African research, in its relation to commerce merely, is being taken up with energy in the three principal emporiums of the Mediterranean—Genoa, Marseilles and Trieste. The experienced African traveller, Dr. Mattenci, has started from Genoa at the head of an expedition fitted out at the charge of a number of Italian merchants. He goes through the Suez Canal to Suatin and Matamma, in the southwest of Abyssinia, and will penetrate, if time and circumstances permit, into the Galla Lands. Almost at the same date an Austrian expedition leaves Trieste, under charge of two marine officers, Pletsch and Pizzighelli. They propose to remain for above a whole year in Shoa, in order to make an exhaustive study of its capacity for export and import trading, and to return a complete report to a number of eminent Austrian mercantile firms. From Marseilles, lastly, several representatives of commercial houses in south-western Europe have been despatched to the Red Sea, Shoa, and Abyssinia, with similar instructions.—African Times.

—The Vatican has entrusted to the Algerian Roman Catholic Mission the creation of two stations in Central Africa—one on Lake Tanganika, the other on Lakes Victoria and Albert Nyanza.


The Indians.

—The House Committee reported against the several bills to establish territorial government in the Indian Territory. The conclusions of the Committee are as follows:

First—That the bill (Oklahoma) under consideration conflicts with existing treaty stipulations.
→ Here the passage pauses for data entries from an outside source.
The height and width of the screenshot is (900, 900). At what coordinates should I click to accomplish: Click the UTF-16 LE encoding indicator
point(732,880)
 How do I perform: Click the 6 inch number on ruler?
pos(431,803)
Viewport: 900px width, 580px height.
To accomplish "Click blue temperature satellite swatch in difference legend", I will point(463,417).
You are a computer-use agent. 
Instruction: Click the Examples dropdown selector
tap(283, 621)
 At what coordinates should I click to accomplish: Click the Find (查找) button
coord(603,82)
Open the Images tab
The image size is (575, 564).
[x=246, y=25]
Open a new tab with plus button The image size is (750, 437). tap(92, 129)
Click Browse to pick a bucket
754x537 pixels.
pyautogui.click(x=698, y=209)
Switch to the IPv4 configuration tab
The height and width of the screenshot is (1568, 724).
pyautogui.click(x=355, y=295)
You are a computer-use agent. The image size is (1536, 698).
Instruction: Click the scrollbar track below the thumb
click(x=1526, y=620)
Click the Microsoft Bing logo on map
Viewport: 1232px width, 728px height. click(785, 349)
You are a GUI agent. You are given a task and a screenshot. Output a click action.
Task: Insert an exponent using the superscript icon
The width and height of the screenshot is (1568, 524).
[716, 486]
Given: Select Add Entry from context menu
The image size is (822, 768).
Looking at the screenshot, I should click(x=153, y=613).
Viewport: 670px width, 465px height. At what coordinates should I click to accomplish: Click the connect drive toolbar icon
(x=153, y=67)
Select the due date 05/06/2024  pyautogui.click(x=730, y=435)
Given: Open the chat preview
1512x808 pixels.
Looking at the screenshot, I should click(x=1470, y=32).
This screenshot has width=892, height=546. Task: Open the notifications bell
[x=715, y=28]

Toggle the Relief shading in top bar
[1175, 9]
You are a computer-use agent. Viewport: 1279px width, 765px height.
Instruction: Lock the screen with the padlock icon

Second—That to decide that a treaty is no longer binding requires for its justification reasons which commend themselves to the principles of equity and good conscience, particularly where the parties to the compact with the United States are weak and powerless and depend solely on the good faith of the Government.

Third—That no such reasons exist for violating the treaty stipulations which reserve the Indian Territory exclusively for Indians, and which secure to the Cherokees, Chickasaws, Choctaws, Creeks and Seminoles, the right of self-government, under the restrictions of the Constitution of the United States.

Fourth—That even if there were no opposing treaty stipulations, no objections resting on good faith, it would be unwise and impolitic to throw the Indian Territory open to white settlers without the consent of the Indian owners.

Fifth—That while official recommendations—some of them entitled to the highest respect—are strongly in favor of making Indians citizens of the United States, and transferring their land titles from the national tenure in common to the individual tenure in severalty, experience has shown that in the great majority of cases such measures, instead of benefiting, have proved injurious to the Indian.